AI Documentation -- Model Cards and Impact Assessments
Documentation is how governance becomes tangible. Model cards, dataset datasheets, and impact assessments are the artifacts that prove you know what your AI does, where it fails, and what risks it carries.
Documentation is how governance becomes tangible. Model cards, dataset datasheets, and impact assessments are the artifacts that prove you know what your AI does, where it fails, and what risks it carries. For high-risk systems under the EU AI Act, Annex IV makes this documentation mandatory.
Why Documentation Matters
Three reasons, in order of immediacy:
- Legal compliance: The EU AI Act (Annex IV) requires detailed technical documentation for high-risk AI systems. Even for limited-risk systems, documentation demonstrates due diligence.
- Institutional knowledge: When the engineer who built the model leaves, the model card is what remains. Without it, you’re flying blind on a production system.
- Quality feedback loop: Model cards connect to your observability stack – performance metrics referenced in the card should match what you monitor in production.
Model Cards
A model card is a structured document describing a machine learning model’s behavior, performance, and limitations. Think of it as a “nutrition label” for AI.

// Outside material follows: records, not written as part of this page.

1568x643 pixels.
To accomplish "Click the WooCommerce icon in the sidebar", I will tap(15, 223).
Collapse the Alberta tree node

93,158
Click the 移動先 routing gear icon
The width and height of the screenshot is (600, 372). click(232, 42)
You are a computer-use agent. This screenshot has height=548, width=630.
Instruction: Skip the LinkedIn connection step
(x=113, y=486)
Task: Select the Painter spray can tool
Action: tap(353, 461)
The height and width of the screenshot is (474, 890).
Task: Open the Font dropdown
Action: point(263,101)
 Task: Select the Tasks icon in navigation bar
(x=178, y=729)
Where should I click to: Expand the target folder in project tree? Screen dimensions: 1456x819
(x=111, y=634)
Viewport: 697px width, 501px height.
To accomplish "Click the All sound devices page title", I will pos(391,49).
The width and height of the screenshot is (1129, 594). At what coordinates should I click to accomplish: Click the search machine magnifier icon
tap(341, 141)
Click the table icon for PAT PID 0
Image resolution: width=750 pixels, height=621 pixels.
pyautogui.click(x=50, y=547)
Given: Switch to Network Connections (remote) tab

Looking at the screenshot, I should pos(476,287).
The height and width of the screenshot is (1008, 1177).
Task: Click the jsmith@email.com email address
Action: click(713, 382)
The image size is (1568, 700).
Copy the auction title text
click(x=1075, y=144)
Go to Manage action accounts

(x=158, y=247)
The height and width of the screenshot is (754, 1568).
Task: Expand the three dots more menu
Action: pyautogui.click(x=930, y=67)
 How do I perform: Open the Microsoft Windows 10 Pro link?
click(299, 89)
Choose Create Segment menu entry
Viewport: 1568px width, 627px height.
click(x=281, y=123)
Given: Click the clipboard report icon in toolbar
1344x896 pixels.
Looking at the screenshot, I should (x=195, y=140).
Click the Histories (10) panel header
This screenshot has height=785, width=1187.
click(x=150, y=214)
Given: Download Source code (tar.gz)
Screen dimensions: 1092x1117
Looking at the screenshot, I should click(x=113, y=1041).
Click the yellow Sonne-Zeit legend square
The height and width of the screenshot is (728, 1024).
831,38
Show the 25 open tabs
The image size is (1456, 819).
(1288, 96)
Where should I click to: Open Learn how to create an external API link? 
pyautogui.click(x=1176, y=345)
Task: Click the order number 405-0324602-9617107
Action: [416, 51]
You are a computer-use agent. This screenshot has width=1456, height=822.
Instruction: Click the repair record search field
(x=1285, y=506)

Standard Model Card Sections
| Section | What to Document |
|---|---|
| Model details | Name, version, provider, model type, architecture, date, owner/maintainer |
| Intended use | Primary use cases, intended users, in-scope tasks |
| Out-of-scope uses | What the model should NOT be used for, known misuse risks |
| Training data | Data sources, size, provenance, preprocessing, known biases, time period covered |
| Evaluation data | Test set description, evaluation methodology, metrics used |
| Performance metrics | Accuracy, latency, throughput, fairness metrics broken down by relevant demographic groups |
| Limitations | Known failure modes, edge cases, contexts where performance degrades |
| Ethical considerations | Potential harms, bias risks, fairness analysis, privacy implications |
| Recommendations | Deployment guidance, monitoring requirements, human oversight needs |
| Versioning | Change log, previous versions, what changed and why |
Model Card Template for Consumer AI
1
2
3
4
5
6
7
8
9
10
11
12
13
14
15
16
17
18
19
20
21
22
23
24
25
26
27
28
29
30
31
32
33
34
35
36
37
38
39
40
41
42
43
44
45
# Model Card: [System Name]
## Model Details
- **Name:** [e.g., Customer Support Agent v2.1]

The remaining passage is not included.